Out of courtesy, Spock removed himself to the most unobtrusive corner of the room. He spoke little, letting Jim be the focus as he deserved to be. Instead, Spock occupied himself enjoying the sound of Jim’s (albeit hoarse) voice. It didn’t matter what his Captain was saying, only that he was speaking. And every so often, Jim’s eyes would slip past whichever visitor he was teasing at the time, and Spock would feel a rush of affection through the renewed bond between them.
Nyota was the last to visit. Spock welcomed the hug she initiated, but he still spoke very little. A lump had formed in his throat, making it difficult to speak, and Spock had to focus most of his energy on keeping his emotions from seeping through their bond. He hadn’t had to shield in several weeks. It was more difficult than he remembered.
Once Nyota had departed, Doctor McCoy spent another half an hour fussing around Jim’s bed, checking the IV and the readouts on his tricorder multiple times over before he finally left them alone.
Spock did not speak. Jim sighed and shifted in the bed. “What I wouldn’t give for a cheeseburger,” he muttered, tweaking the myriad tubes leading from his body to the machines that beeped and whirred all around him.
Finally, Jim gave up and fell still. He looked at Spock. “What’s the matter? Cat got your tongue?”
Jim’s smile soon faded. Apparently, his deliberate use of one of his many illogical colloquialisms had not had the desired effect. He held out a hand.
The hand shook. Jim must be more fatigued than he was letting on, if such a small exertion was so difficult. Spock knew he would not give in easily, so he took the simpler route and grasped Jim’s hand.
Jim tugged him closer to the bed. His face, ever an open book even by human standards, was creased with concern. “Spock.”

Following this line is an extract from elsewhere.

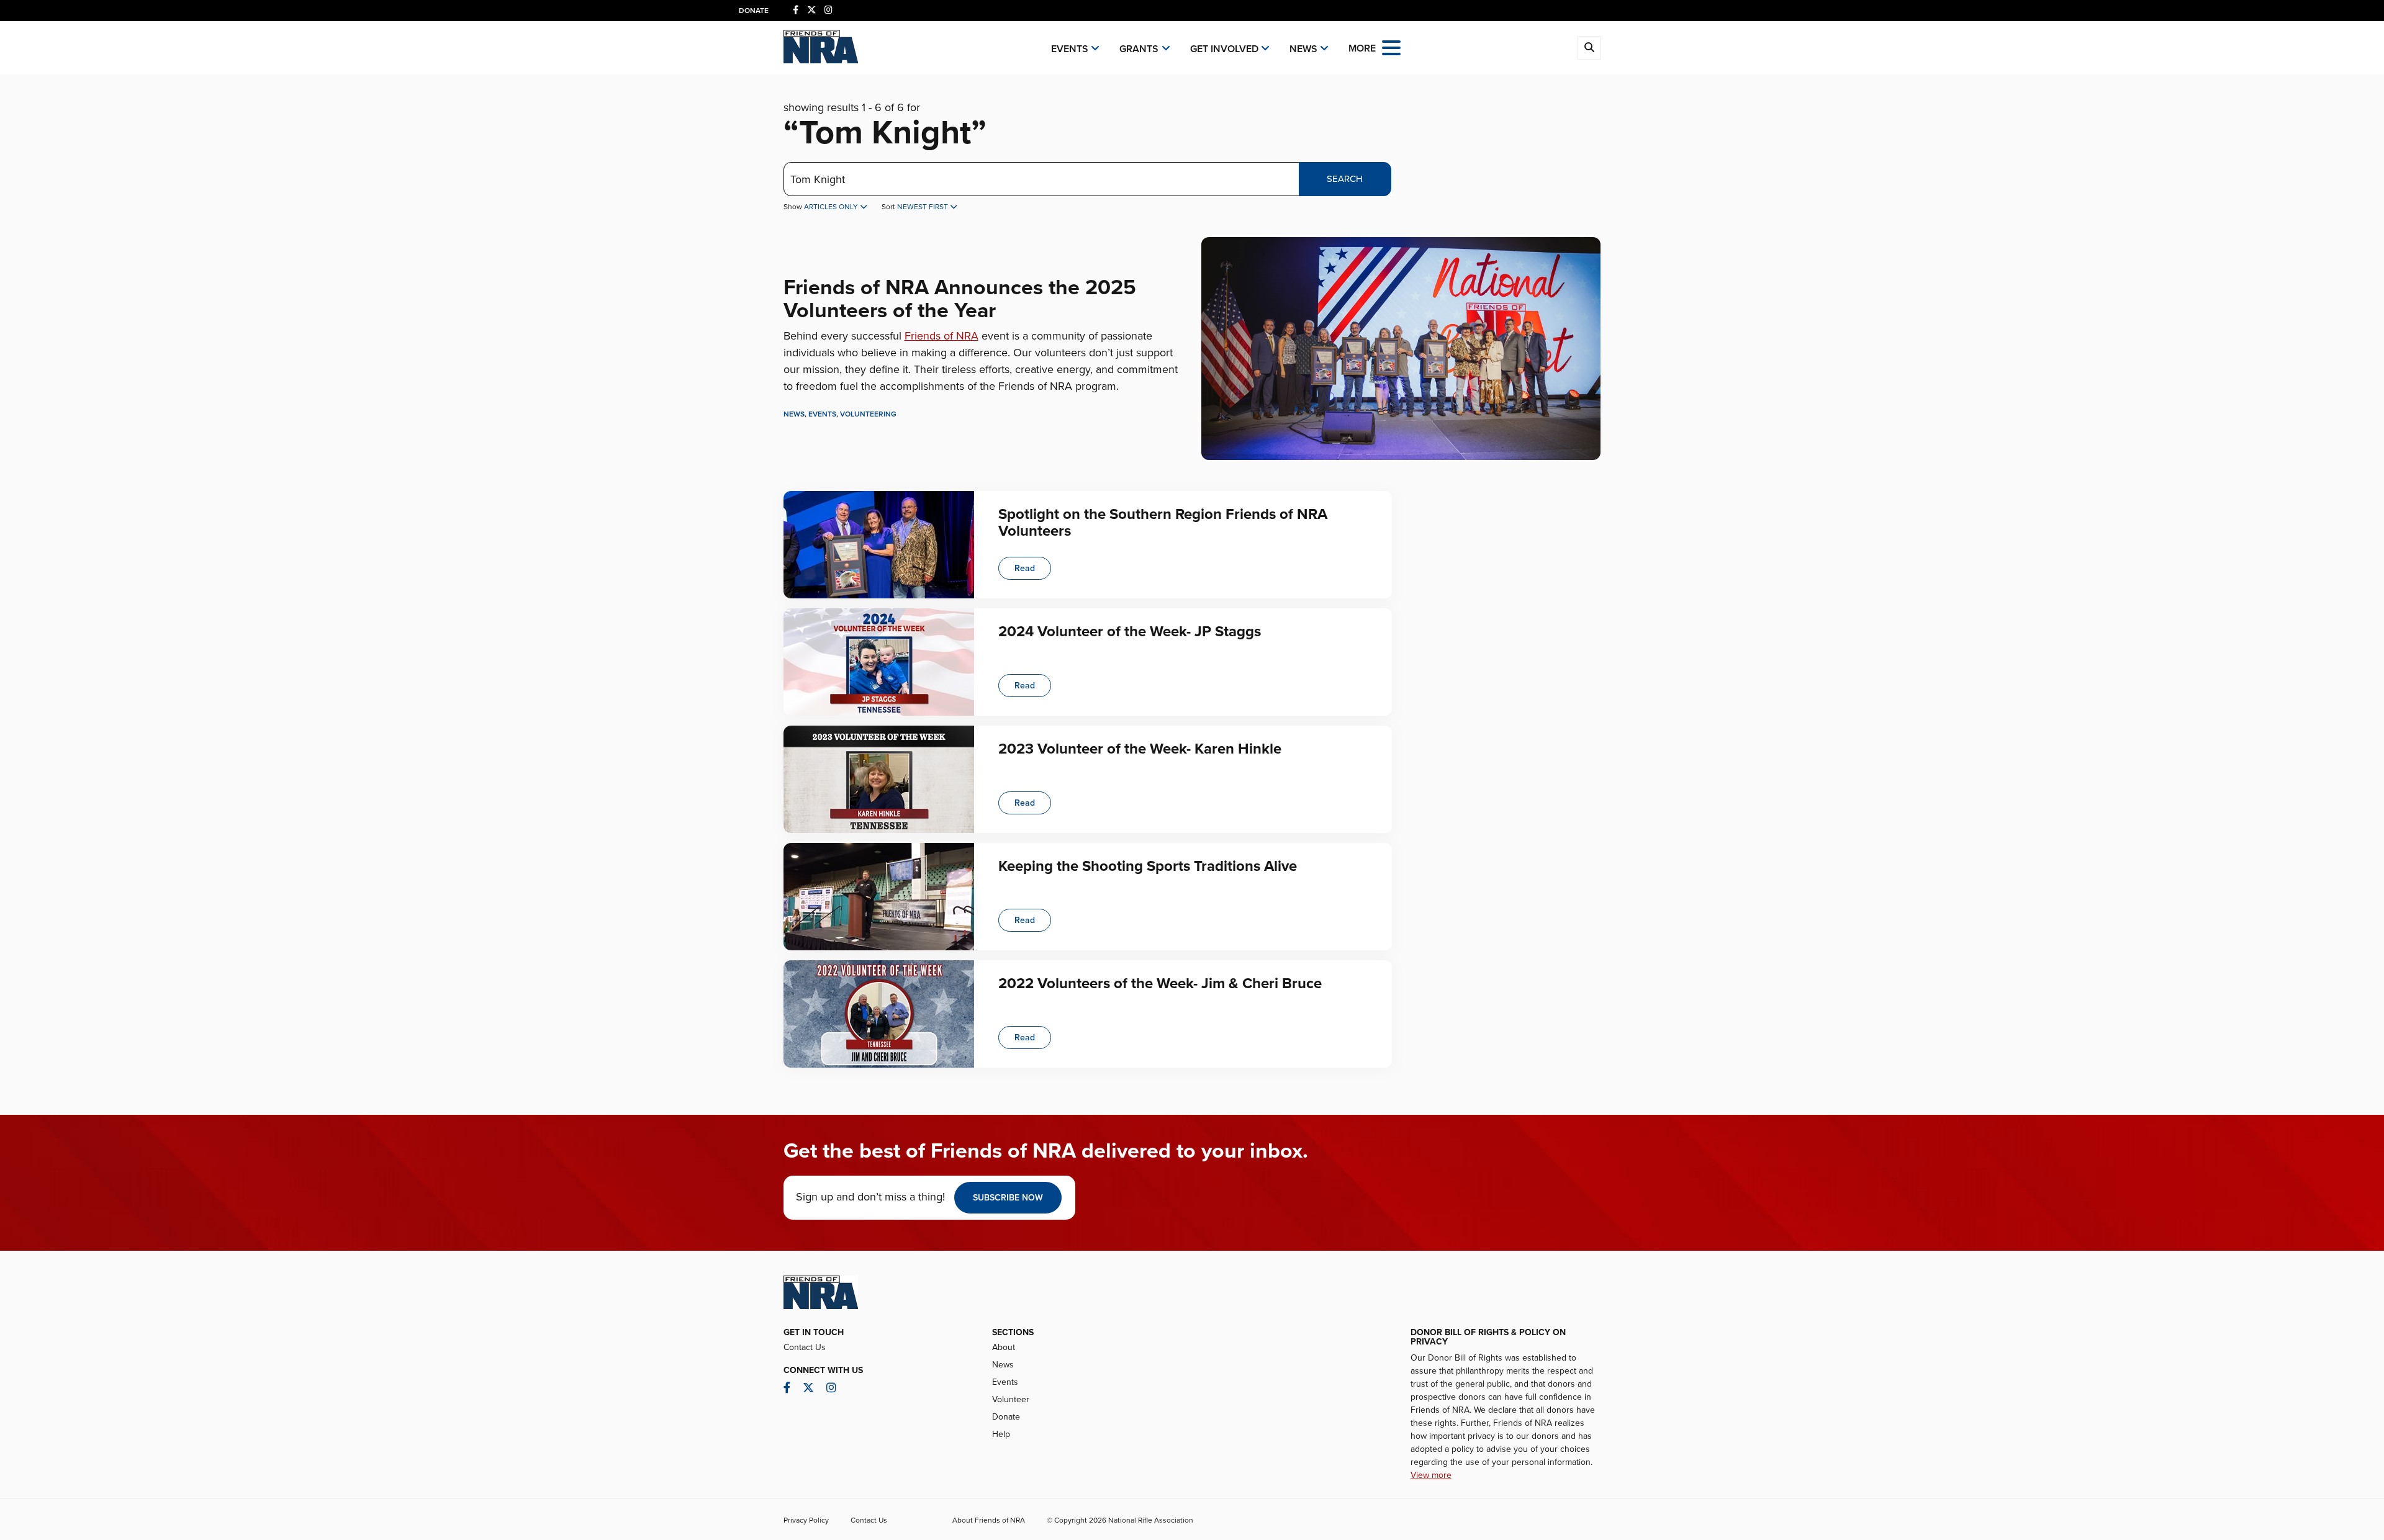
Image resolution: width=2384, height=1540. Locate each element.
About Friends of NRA (988, 1520)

Spock shook his head sharply. “I will not burden you with—“
“Damn straight you will, or I’ll kick your Vulcan ass from here to next week.”
Spock raised an eyebrow. “Temporal impossibilities aside, you are in no condition to do so.”

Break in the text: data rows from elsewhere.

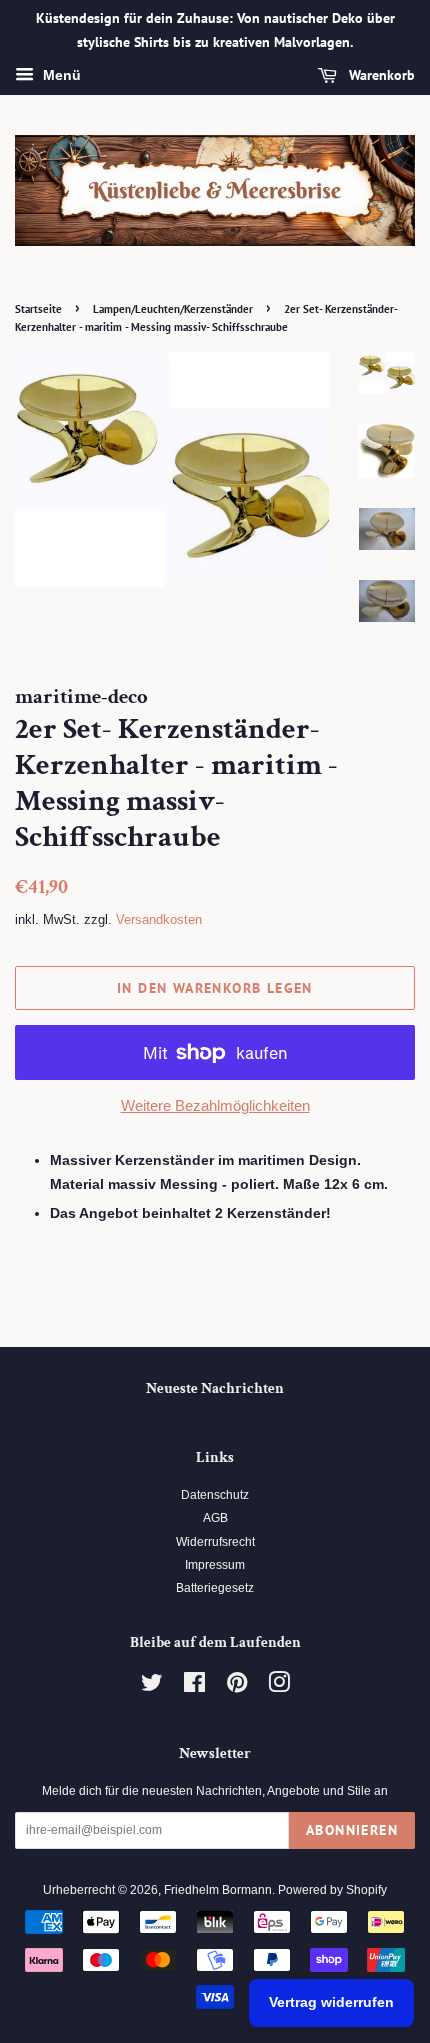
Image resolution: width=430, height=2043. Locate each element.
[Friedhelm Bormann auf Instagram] (279, 1687)
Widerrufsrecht (215, 1542)
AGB (215, 1518)
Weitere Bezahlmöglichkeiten (215, 1105)
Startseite (38, 309)
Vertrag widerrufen (331, 2002)
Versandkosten (159, 919)
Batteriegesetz (215, 1588)
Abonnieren (352, 1830)
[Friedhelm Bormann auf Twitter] (152, 1687)
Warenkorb (380, 75)
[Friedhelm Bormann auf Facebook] (194, 1687)
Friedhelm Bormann (218, 1890)
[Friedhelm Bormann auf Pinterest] (237, 1687)
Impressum (215, 1565)
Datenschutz (215, 1495)
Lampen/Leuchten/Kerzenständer (173, 309)
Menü (60, 75)
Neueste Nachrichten (215, 1388)
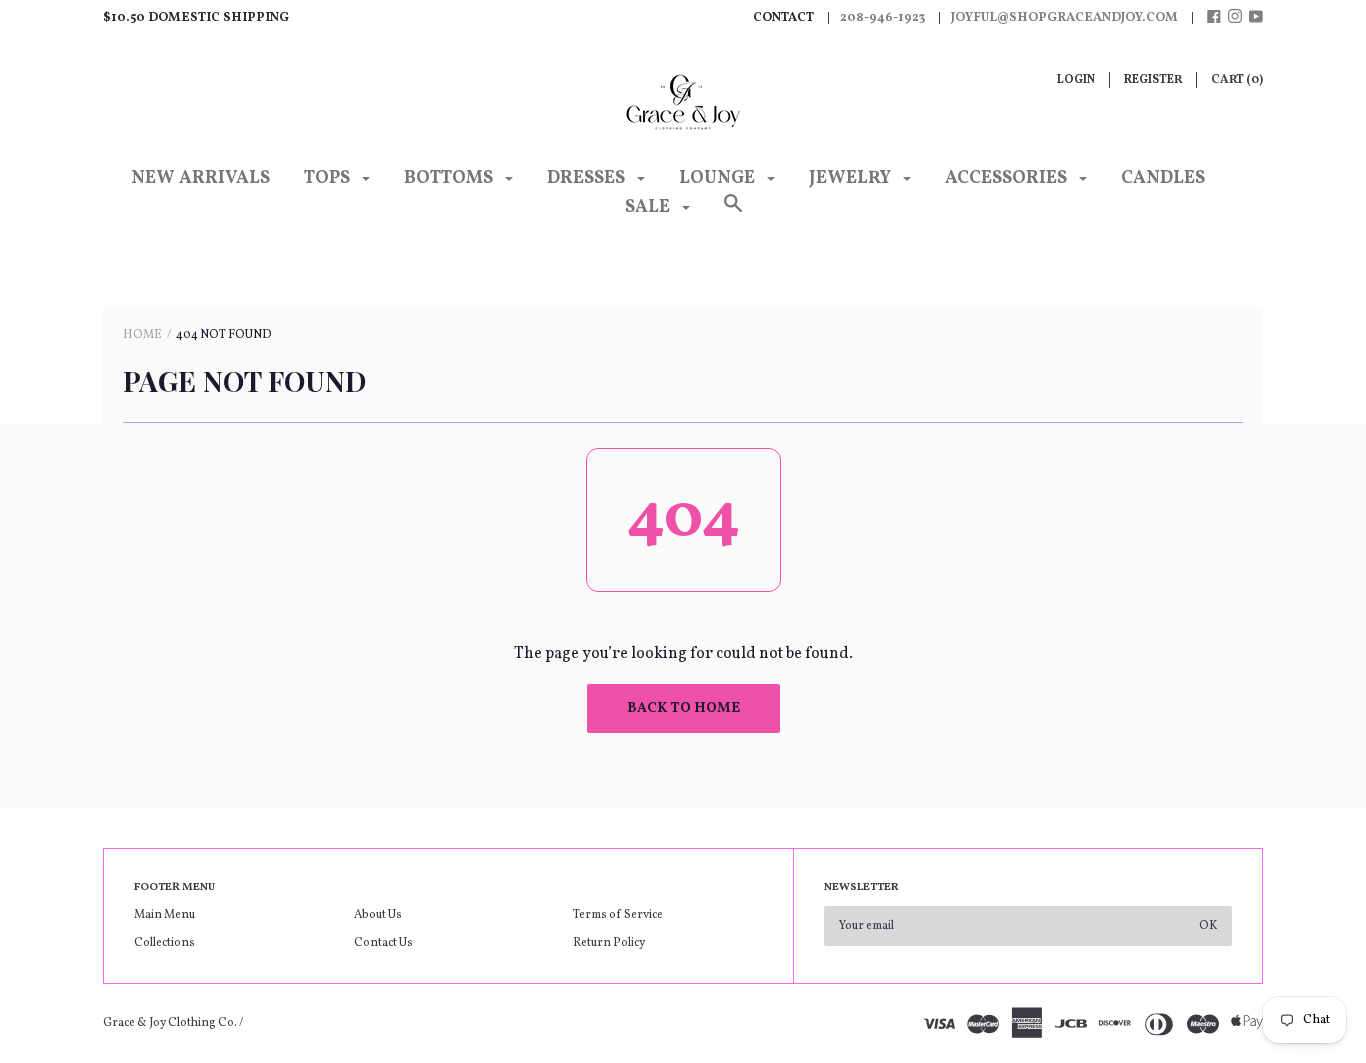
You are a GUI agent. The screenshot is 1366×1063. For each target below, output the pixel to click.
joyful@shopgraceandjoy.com (1064, 18)
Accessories (1008, 178)
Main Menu (164, 915)
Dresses (588, 178)
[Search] (733, 215)
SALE (649, 207)
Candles (1163, 178)
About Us (378, 915)
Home (142, 335)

“Well, I’ll damn sure try.”
Spock met Jim’s eyes with his own. An old human proverb said that eyes were the windows to the soul. Poetic. Spock had never understood it before meeting James Kirk.
For an instant, Spock did not see the bright, concerned eyes that looked up at him now. Instead, he saw a flash of the clouded, glazed stare he’d seen through the glass of the core containment door. Vulcan eidetic memory was ruthless; the vision, and the rush of pain and grief that it brought, felt much like a kick in the stomach.
Before Spock even registered that Jim had released his hand, two hands cupped his face, pulling him down to the bed. Jim’s lips were chapped, the kiss clumsy with the odd angle and fatigue. Spock was quite sure he had never tasted anything sweeter.
“I. Am not. Dead,” Jim murmured, breathing the words into Spock’s mouth as though it might lend them credence.
Spock discovered his fingers carding themselves through Jim’s hair. “I watched you die.” The words, when they finally tore their way past the lump in his throat, were rough and desperate. “And I could do nothing.”
“You can’t – oh, fuck it.” Jim dragged Spock’s hands to his face, splaying the Vulcan’s fingers out roughly. After a second, Spock corrected his placement, touching his fingers gently to Jim’s psi-points.
Jim’s thoughts slammed into him with the force of a punch. You saved my life. Wonder, gratitude, and a love so unfathomably deep Spock could drown in it.
“Khan took out an entire Klingon platoon,” Jim said aloud, hands holding Spock’s firmly in place. “But you beat him. You and Uhura. And you brought him back alive, so Bones could whip up his miracle cure. I was dead, and you brought me back. You did the impossible, Spock.”
It took a moment before Spock could speak. “It is what you would have done.”
Spock discovered then that, of all Jim’s noises, it was his laugh that he’d missed the most.